What is market: 30–45 days is standard. 60 days is on the longer end and gives the investor extra leverage.

What to negotiate: Keep it as short as possible — 30 days is reasonable for a well-prepared investor. Include a carve-out that allows you to respond to unsolicited inbound interest (just not to initiate new conversations). Negotiate what happens if the investor fails to close within the exclusivity window.

Red flag: A no-shop period longer than 60 days. This can leave you stranded if the deal falls apart after due diligence, having passed up other investor conversations during the exclusivity window.

Section 12: Founder Vesting

What it means: VCs will typically require that founder shares be subject to a vesting schedule, regardless of how long the founders have already been building the company. This aligns founder incentives with the company's long-term success and protects investors if a founder leaves shortly after the investment closes.

What is market: A four-year vest with a one-year cliff is the standard NVCA baseline. Some investors will give founders partial credit for time already served ("acceleration" of the vesting schedule for pre-existing tenure).

What to negotiate: Push for partial credit for time already served. If you have been building the company for two years, push for credit equivalent to one or two years of vesting. Negotiate double-trigger acceleration: if the company is acquired and you are terminated or constructively dismissed, your unvested shares accelerate. Single-trigger acceleration (shares vest on acquisition alone) is harder to get and is often resisted by acquirers.

Red flag: Four-year vesting with no credit for time served and no acceleration provisions. This effectively resets the clock on founders who may have already spent years building the company.

Section 13: Employee Option Pool (Vesting Terms)

What it means: Beyond the size of the option pool (covered in Section 2), the term sheet may specify vesting terms for employee options. Standard is four years with a one-year cliff, though this is often left to the company's discretion.

What is market: Four-year vest, one-year cliff, monthly vesting thereafter. 10-year option term (how long an employee has to exercise after leaving) is increasingly common as a founder-friendly standard; the old default was 90 days.

What to negotiate: Push for flexibility on option terms for key hires. Some companies now use extended post-termination exercise windows (PTEW) of five or ten years, which is much more employee-friendly.
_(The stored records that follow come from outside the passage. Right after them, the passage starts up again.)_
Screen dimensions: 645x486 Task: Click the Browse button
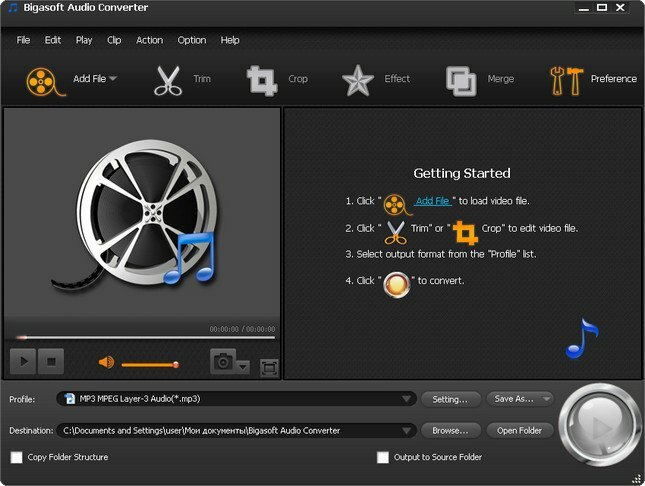450,431
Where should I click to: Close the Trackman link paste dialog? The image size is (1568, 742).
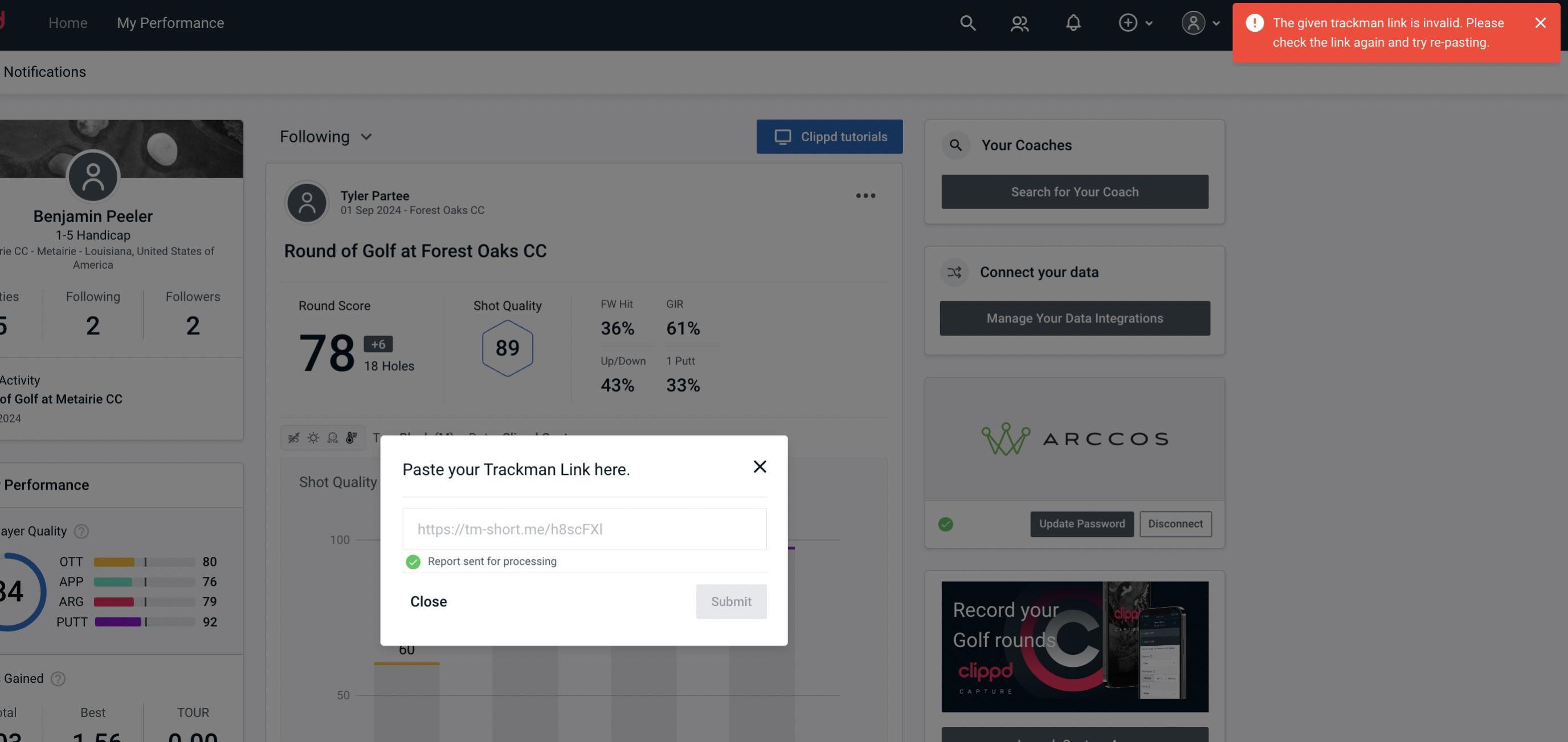pos(428,601)
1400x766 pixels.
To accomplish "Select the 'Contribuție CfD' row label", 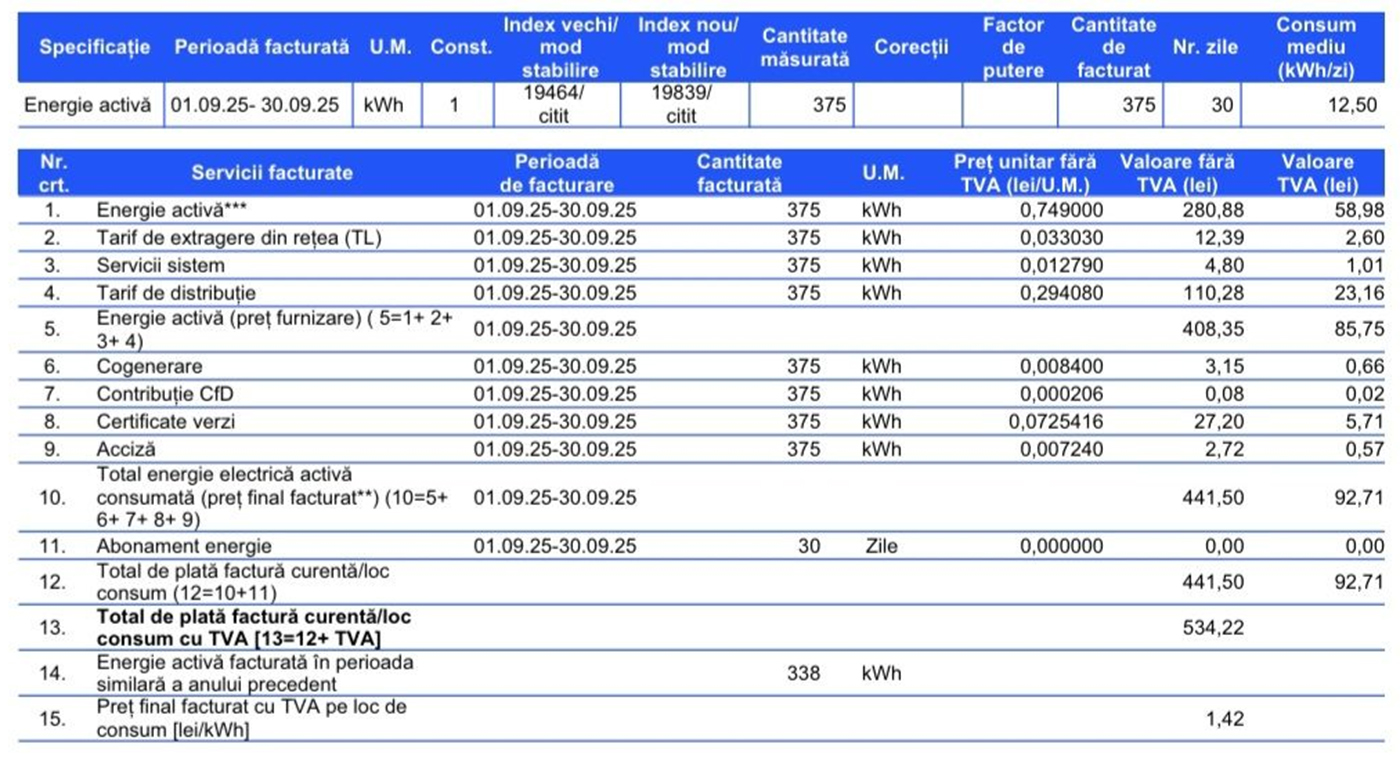I will click(164, 394).
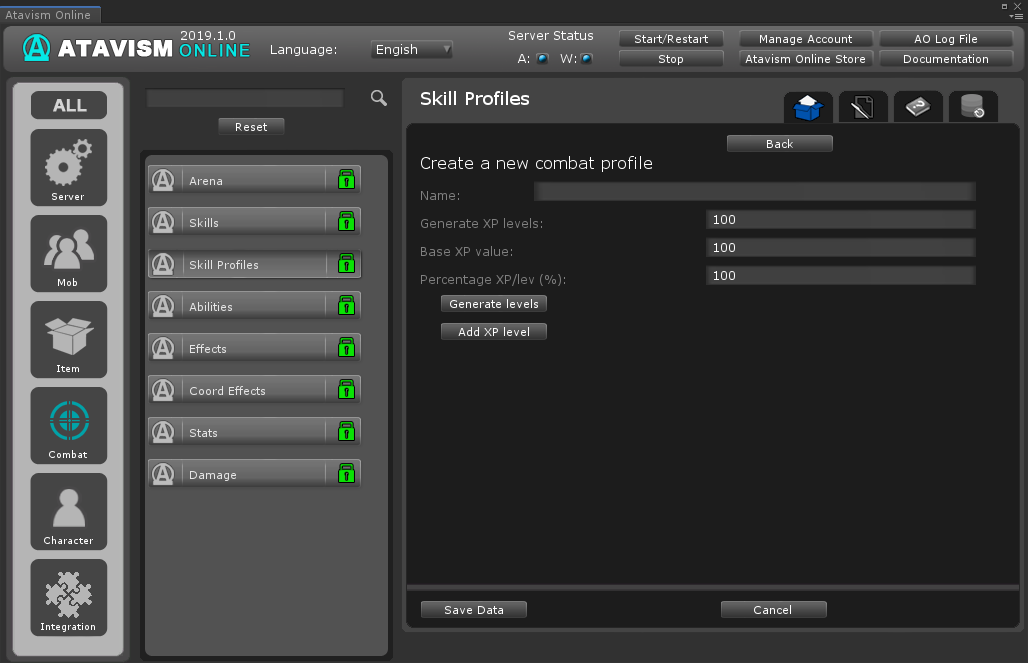Switch to the edit document tab
The image size is (1028, 663).
(862, 106)
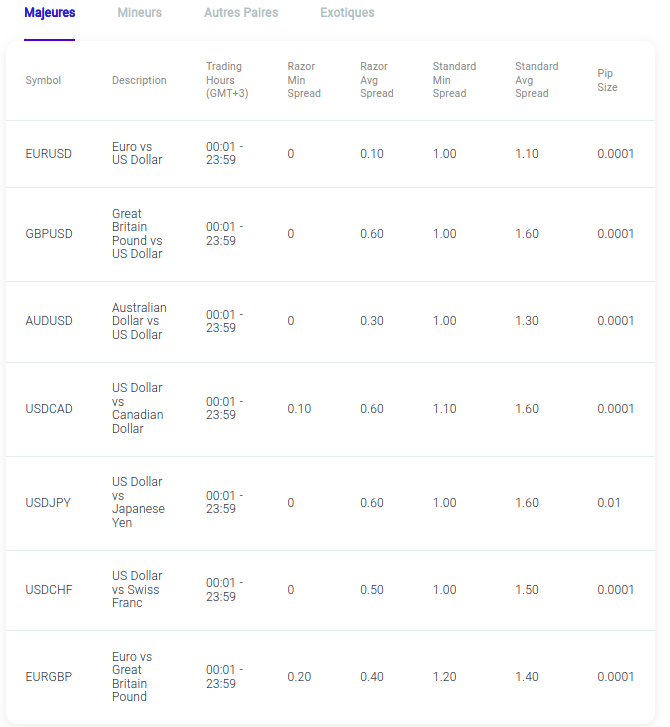
Task: Click the Pip Size column header
Action: 607,80
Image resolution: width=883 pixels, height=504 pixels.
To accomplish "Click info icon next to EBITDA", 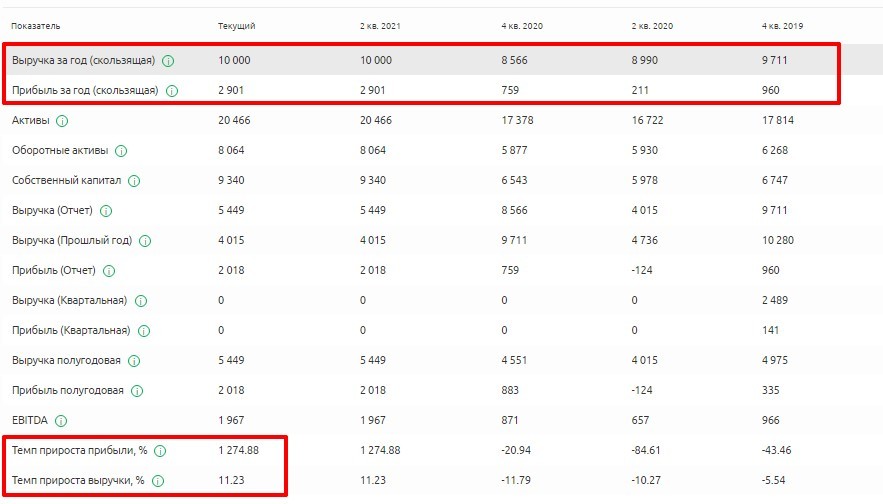I will (62, 421).
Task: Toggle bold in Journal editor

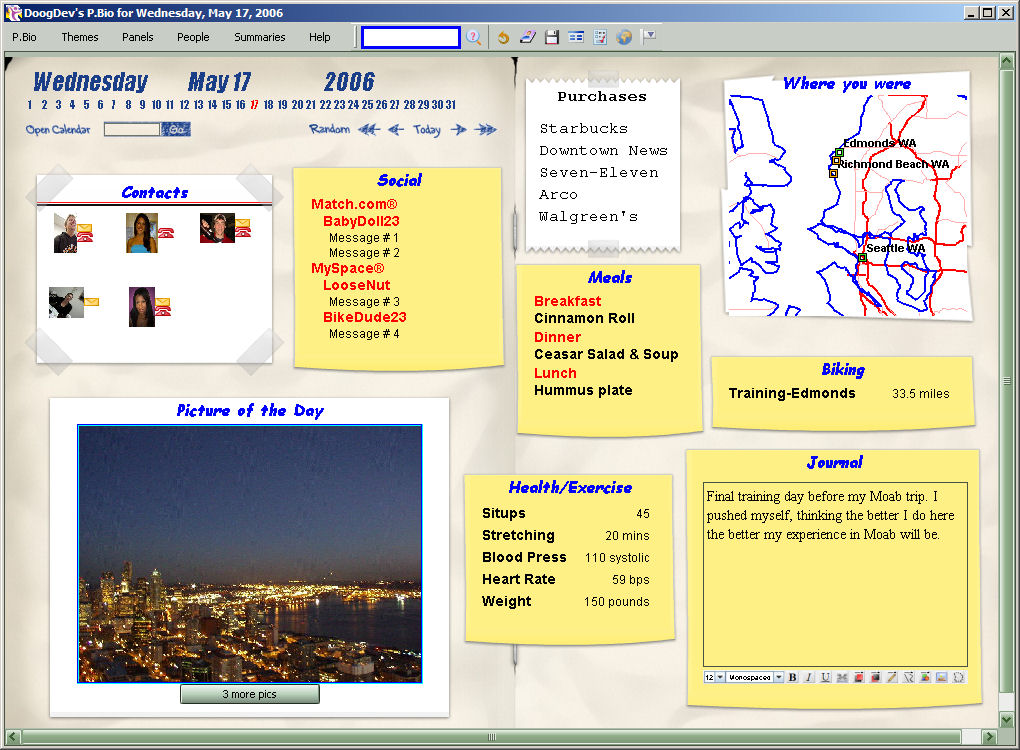Action: [x=792, y=677]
VCs generally do not care about this level of detail at the term sheet stage, but it is worth flagging if you have strong opinions.

NVCA Model Term Sheet Reference

The NVCA (National Venture Capital Association) publishes a free, open-source model term sheet that serves as the baseline for most VC negotiations in the United States. It is written in plain English, annotated with explanations of each provision, and updated periodically to reflect market standards.

Key NVCA defaults to know:

  • Liquidation preference: 1x non-participating
  • Anti-dilution: Broad-based weighted average
  • Board: Two founders, two investors, one independent
  • Vesting: Four-year / one-year cliff with double-trigger acceleration

When an investor deviates from NVCA model language, ask why. The answer will tell you a lot about how they approach the relationship.